## Requirement
When you find the word "Given" in a line of the entries, please copy the whole line.

(Collected data entries)
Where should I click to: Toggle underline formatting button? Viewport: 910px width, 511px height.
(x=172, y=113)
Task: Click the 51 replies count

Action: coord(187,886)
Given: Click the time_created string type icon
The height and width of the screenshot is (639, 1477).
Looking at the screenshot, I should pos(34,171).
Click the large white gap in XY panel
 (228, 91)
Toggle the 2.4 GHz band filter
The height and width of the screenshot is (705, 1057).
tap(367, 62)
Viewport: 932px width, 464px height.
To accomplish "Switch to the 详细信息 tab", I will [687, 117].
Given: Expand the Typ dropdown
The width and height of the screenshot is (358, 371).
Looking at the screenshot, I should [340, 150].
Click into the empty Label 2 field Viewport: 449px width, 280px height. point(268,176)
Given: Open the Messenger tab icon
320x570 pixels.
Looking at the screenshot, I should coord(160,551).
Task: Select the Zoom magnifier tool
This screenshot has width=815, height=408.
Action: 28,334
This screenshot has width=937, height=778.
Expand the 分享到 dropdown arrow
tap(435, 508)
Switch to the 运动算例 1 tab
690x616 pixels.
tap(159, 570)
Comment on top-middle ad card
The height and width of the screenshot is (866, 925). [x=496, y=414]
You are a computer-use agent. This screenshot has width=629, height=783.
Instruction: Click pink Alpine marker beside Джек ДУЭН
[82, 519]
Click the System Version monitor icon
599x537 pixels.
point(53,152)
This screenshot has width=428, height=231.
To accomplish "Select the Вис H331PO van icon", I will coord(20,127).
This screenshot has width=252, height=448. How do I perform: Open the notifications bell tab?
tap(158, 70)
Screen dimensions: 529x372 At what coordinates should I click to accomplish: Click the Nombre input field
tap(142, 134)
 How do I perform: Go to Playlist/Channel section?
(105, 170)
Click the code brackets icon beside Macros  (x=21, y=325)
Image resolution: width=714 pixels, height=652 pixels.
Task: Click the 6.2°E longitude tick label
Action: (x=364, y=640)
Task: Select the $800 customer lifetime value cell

## Output
Given: Click the time_created string type icon
Given: Expand the Typ dropdown
Given: Open the Messenger tab icon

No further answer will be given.